Picture Motion Browser (PMB) is a software application from Sony for organizing and editing digital photos. In 2012, PMB was succeeded by Sony's PlayMemories Home.

==Photo Features==

===Organization and editing===
For organizing photos, PMB has file importing and tracking features, as well as tags, facial recognition, and collections for further sorting. It also offers several basic photo editing functions, including color enhancement, red eye reduction and cropping. Other features include slide shows, printing and image timelines. Images can also be prepared for external use, such as for e-mailing or printing, by reducing file size and setting up page layouts. There is also integration with various online photo printing services.

====Searching====
PMB has a search bar that is always visible when viewing the library. Searches are live in that displayed items are filtered as you type. The search bar will search filenames, captions, tags, folder names, and other metadata.

===Viewing===
As of the newest version of PMB, the viewing window is integrated with the main program window. Fullscreen view is available in slideshow mode.

===Backup===
PMB is able to back up files to either a CD or DVD. Backups can also be made to Blu-ray disc if the appropriate software is installed.
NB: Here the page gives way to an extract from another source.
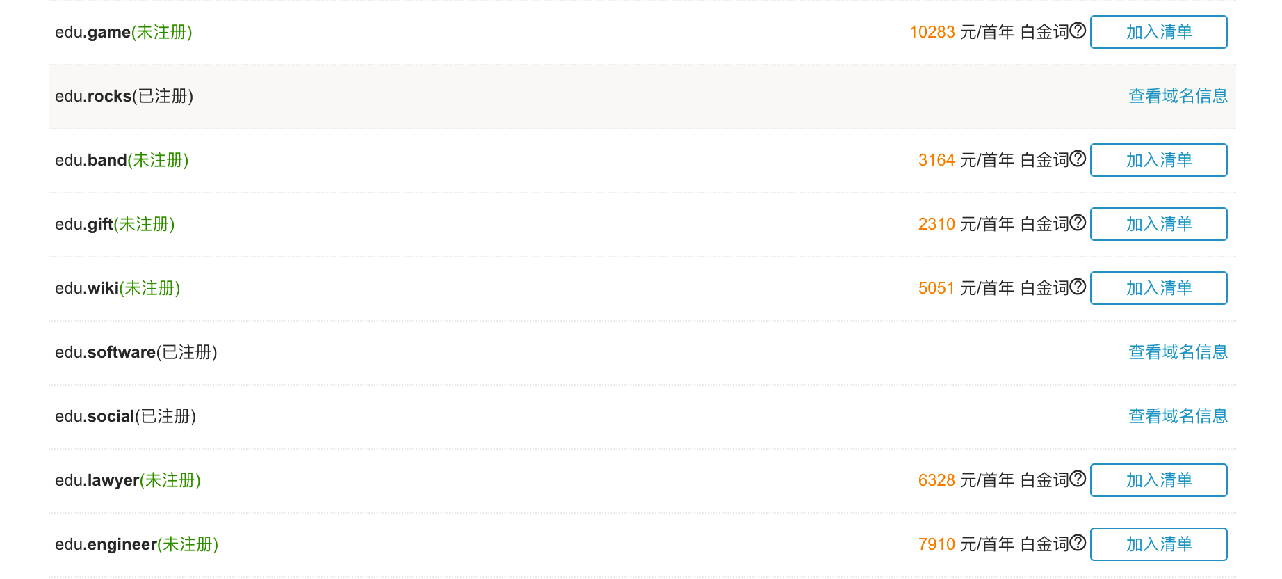
Task: Click 加入清单 for edu.wiki
Action: (x=1159, y=288)
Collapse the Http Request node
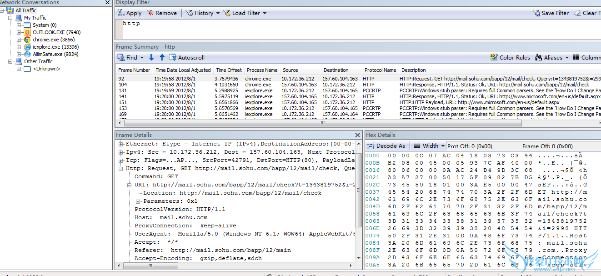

Pictures can also be exported to a memory stick or certain Sony Cyber-shot digital cameras.

===Face recognition===
Facial recognition is also present in PMB, although not to the extent of Picasa. While faces are shown, you cannot group them by a certain person or add a name to them.

===Geotagging===
Pictures and video imported into PMB are able to be geotagged with Google Maps if they do not have GPS data already attached. If the picture has GPS Exif data attached, then PMB will display it.

==Video Features==
PMB is capable of importing AVCHD video to the local computer. PMB can also allow minor editing, such as combining and trimming of video. A user can upload video to Facebook or YouTube or a user can burn 1080p60 video to Blu-ray or DVD after converting to 1080i.
On the latest version-5.8.02-it adds the capability to burn 3D and 60p/50p videos on Blu-ray Disc media without being converted (September 2011).